Most of them were married and had families. Some of them had killings to their record. Many of them were none too upright.
Jameson was a good man, and so was Dan Hill. Thomas was merely weak. Buford was a gun man who had protected his own much better than the rest. McIntyre was like him. One by one they came forward as Tharon called them by name, and leaning down, put their names or their 81 marks to a sheet of paper which bore these few simple lines:
“We, the signers named below, do solemnly promise and pledge ourselves to stand together, through all consequences of this act, for the protection of our lives and property. For every piece of property taken from any one of us, we shall go together and take back it, or its worth, from whoever took it. For every person killed in any way, but fair-and-open, we promise to hang the murderer.”
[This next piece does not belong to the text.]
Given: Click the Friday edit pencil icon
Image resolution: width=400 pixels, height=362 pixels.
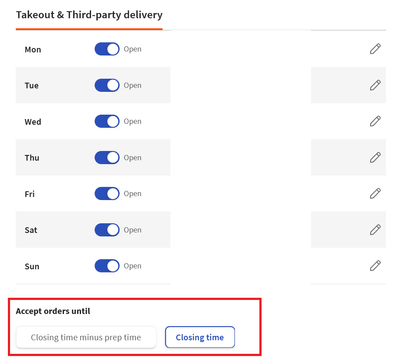Looking at the screenshot, I should pos(375,193).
Billy had drafted the document. Tharon, whom Jim Last had taught her letters, read it aloud. The names of Last’s Holding headed it. The thirty names and marks––and of the latter there were many––stretched to the bottom of the sheet.
When it was done the girl folded it solemnly and put it away in the depths of the big desk. Old Anita, watching from the shadows of the eating room beyond, put her reboso over her head and rocked in silent grief. She had seen tragic things before.